Friday, 10 February 2012

Have the Liberals always produced more blackguard MPs than other parties?

In 1915, John Gruban, a naturalised German-born engineer married to a German wife, was a successful businessman living in England and running his own munitions firm. Given there was a war on, and with Germans definitely off the Christmas Card list, Gruban looked for a powerful English friend to help him hold onto his company and to stop him from being interned. He was introduced to Frederick Handel Booth, a well-respected Liberal MP.

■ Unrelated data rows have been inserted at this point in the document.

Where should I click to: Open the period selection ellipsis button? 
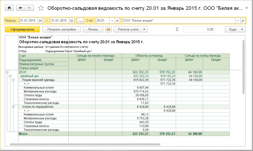pos(80,21)
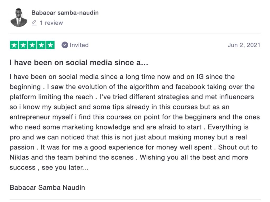Click the reviewer's profile photo
Screen dimensions: 270x202
click(19, 18)
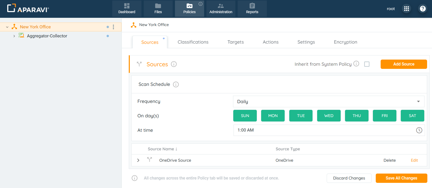Screen dimensions: 432x188
Task: Open the Frequency dropdown
Action: [x=329, y=102]
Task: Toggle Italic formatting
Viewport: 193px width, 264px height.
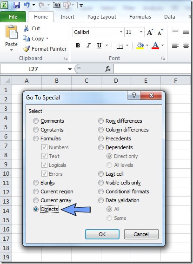Action: pyautogui.click(x=88, y=45)
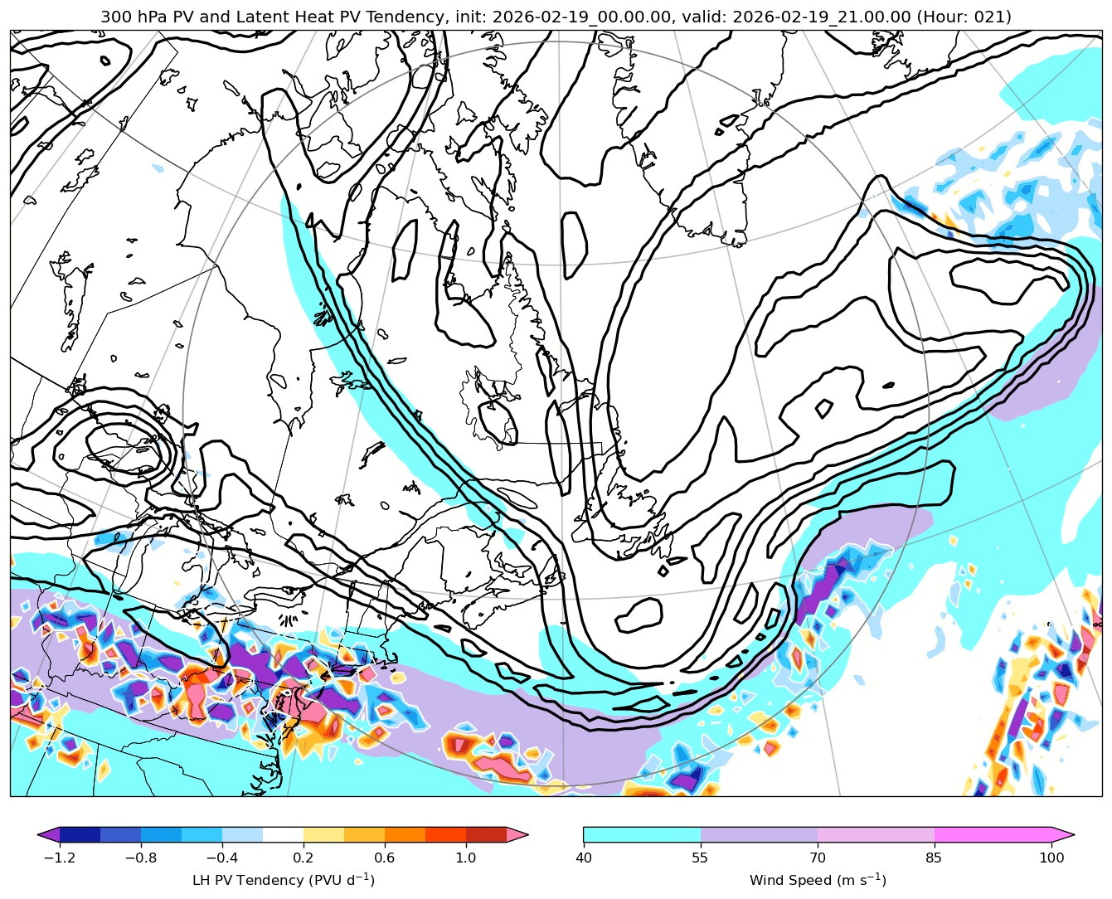Select the dark navy swatch right of −1.2
Image resolution: width=1112 pixels, height=899 pixels.
pyautogui.click(x=80, y=834)
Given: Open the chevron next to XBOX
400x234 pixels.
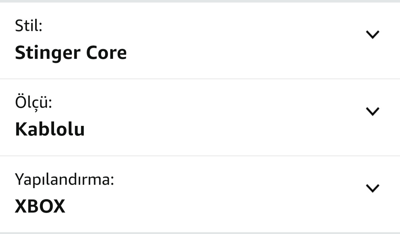Looking at the screenshot, I should pyautogui.click(x=372, y=188).
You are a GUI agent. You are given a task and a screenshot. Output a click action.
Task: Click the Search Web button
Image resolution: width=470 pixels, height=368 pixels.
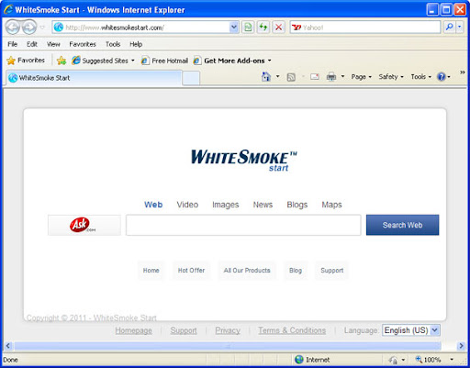[x=402, y=225]
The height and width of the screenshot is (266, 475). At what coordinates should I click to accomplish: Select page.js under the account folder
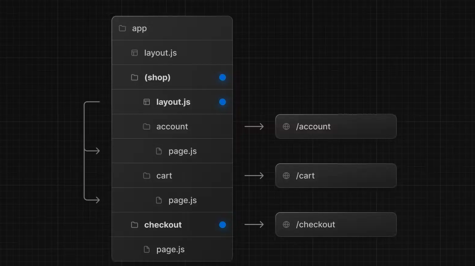click(x=182, y=151)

Booth, who claimed to be a close friend of the Minister of Munitions, offered to join Gruban’s Board of Directors at the exact moment the government had asked a supervisor to look into the company. Any criticism would have led to Gruban’s removal and the internment he so feared. Gruban welcomed Booth on board with open arms.

Almost immediately, Handel Booth suggested that the company’s directors should be paid a commission on all profits and that he, Booth, should be paid the highest commission – 10% - as he was the most valuable director. Gruban refused. But, later, Booth persuaded him that the only way the government would leave the company alone would be if Gruber allowed him to take over as Managing Director. Subsequently, Booth said that, in order for Gruban not to be interned, he would have to sign over to him all his shares and assets in the company: Booth would, of course, return everything to him when the situation improved. Utterly frazzled, Gruber did as he was asked – and was promptly issued with an order for his internment.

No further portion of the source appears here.